How Do You Know When You Are In Love? Different Types of Love: passive love and active love; love at first sight. Published on April 25, 2013 by Philippa Perry in How to Stay Sane
Excerpt: “There are other factors that add to this falling in love feeling – unromantic things such as a complimentary immune system that we instinctively recognise via our olfactory systems…”
My comment: In our award-winning 2001 Neuroendocrinology Letters review: ‘Human pheromones: integrating neuroendocrinology and ethology,’we wrote:
“The ‘affective primacy hypothesis’ [5] asserts that positive and negative affective reactions can be evoked with minimal stimulus input and virtually no cognitive processing. Olfactory signals seem to induce emotional reactions whether or not a chemical stimulus is consciously perceived. We theorize that the importance of human non-verbal signals is based upon information processing, which occurs in the limbic system, and without any cognitive (cortical) assessment. Affect thus does not require conscious interpretation of signal content. Underlying this fact is that affect dominates social interaction and it is the major currency in social interactions [6].”

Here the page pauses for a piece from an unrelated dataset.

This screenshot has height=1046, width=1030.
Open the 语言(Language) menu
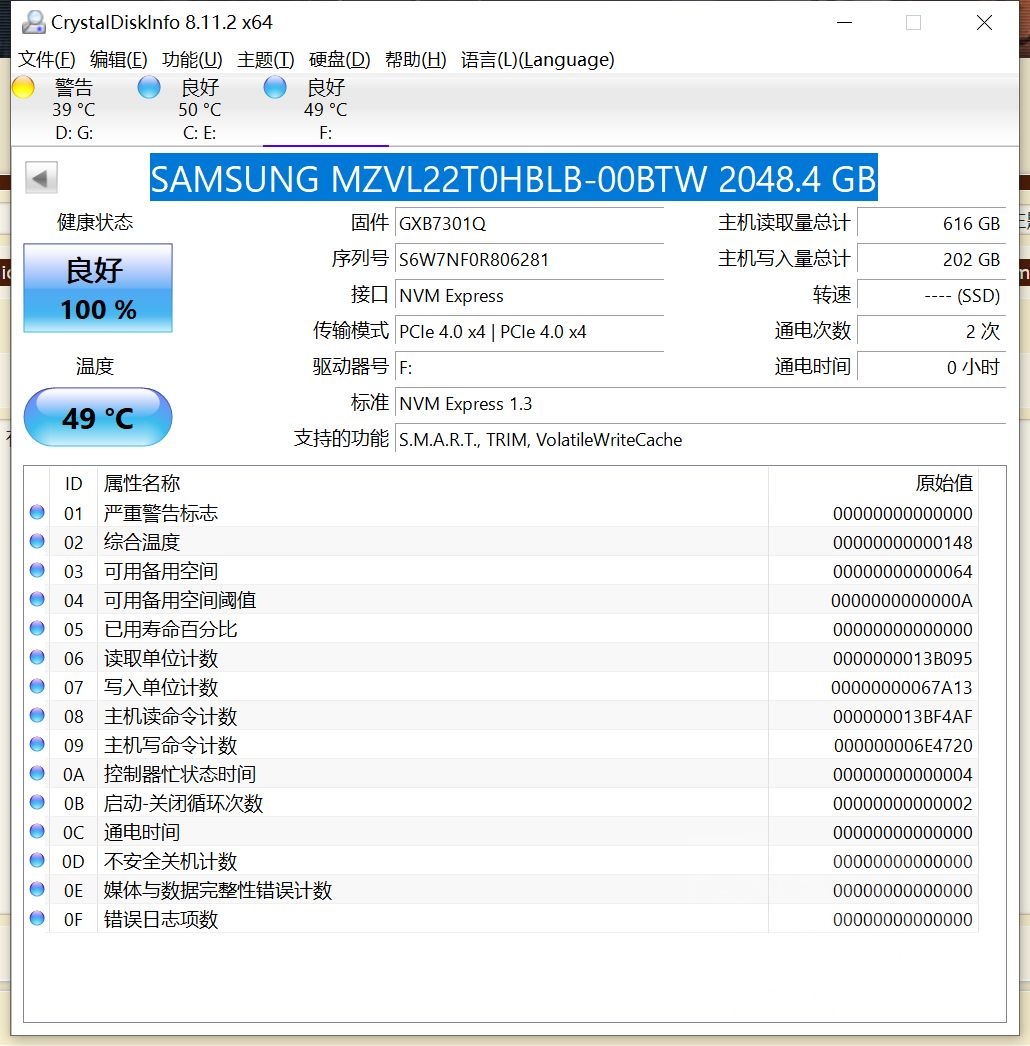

If not for the unromantic reality of olfactory/pheromonal input, epigenetic effects on hormones, and affective primacy, more people might recognize their animalistic behaviors. They could then think before playing the fool in ‘love’ in one failed relationship after another.
Commitment merely involves thought and not acting like an animal. Clearly, that’s why some people can commit, and why others cannot.